== Dataset records ==

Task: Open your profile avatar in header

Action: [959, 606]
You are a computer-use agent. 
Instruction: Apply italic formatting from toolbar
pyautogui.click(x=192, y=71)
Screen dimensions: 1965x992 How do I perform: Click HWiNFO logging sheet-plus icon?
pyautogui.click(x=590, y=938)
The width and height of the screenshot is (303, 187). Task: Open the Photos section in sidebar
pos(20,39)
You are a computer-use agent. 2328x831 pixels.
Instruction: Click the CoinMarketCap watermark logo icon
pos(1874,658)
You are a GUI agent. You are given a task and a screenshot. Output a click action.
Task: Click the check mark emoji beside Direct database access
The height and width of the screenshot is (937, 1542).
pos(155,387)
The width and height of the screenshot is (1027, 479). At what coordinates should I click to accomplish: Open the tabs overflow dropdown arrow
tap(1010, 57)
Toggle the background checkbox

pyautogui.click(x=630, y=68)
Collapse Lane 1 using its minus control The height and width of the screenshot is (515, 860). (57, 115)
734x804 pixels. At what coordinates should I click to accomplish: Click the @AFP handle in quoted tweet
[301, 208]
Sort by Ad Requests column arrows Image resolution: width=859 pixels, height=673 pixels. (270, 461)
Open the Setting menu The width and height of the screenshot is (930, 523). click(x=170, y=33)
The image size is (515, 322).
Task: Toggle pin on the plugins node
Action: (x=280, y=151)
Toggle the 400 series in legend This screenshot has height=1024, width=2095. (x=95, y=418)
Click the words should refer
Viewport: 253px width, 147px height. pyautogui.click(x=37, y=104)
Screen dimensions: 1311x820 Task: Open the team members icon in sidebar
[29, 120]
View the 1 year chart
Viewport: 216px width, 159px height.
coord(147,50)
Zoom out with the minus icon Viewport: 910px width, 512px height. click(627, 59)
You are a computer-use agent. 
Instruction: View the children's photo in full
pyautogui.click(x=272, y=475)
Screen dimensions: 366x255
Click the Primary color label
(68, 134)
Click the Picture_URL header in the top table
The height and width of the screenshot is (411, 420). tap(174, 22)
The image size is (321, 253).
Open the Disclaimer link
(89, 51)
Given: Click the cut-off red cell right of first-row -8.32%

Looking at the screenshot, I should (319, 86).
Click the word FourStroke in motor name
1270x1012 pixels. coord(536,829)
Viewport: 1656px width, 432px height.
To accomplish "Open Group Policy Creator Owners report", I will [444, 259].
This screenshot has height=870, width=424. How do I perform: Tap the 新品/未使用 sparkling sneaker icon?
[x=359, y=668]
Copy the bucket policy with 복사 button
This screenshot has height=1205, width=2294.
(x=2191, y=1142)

===

### Exercise directions
Reproduce the rows starting at the line that contains "Click the word FourStroke in motor name" and ending with the last row, renaming "sneaker" to "shoe" and leaving everything else as it is.

### Response to the exercise
Click the word FourStroke in motor name
1270x1012 pixels. coord(536,829)
Viewport: 1656px width, 432px height.
To accomplish "Open Group Policy Creator Owners report", I will [444, 259].
This screenshot has height=870, width=424. How do I perform: Tap the 新品/未使用 sparkling shoe icon?
[x=359, y=668]
Copy the bucket policy with 복사 button
This screenshot has height=1205, width=2294.
(x=2191, y=1142)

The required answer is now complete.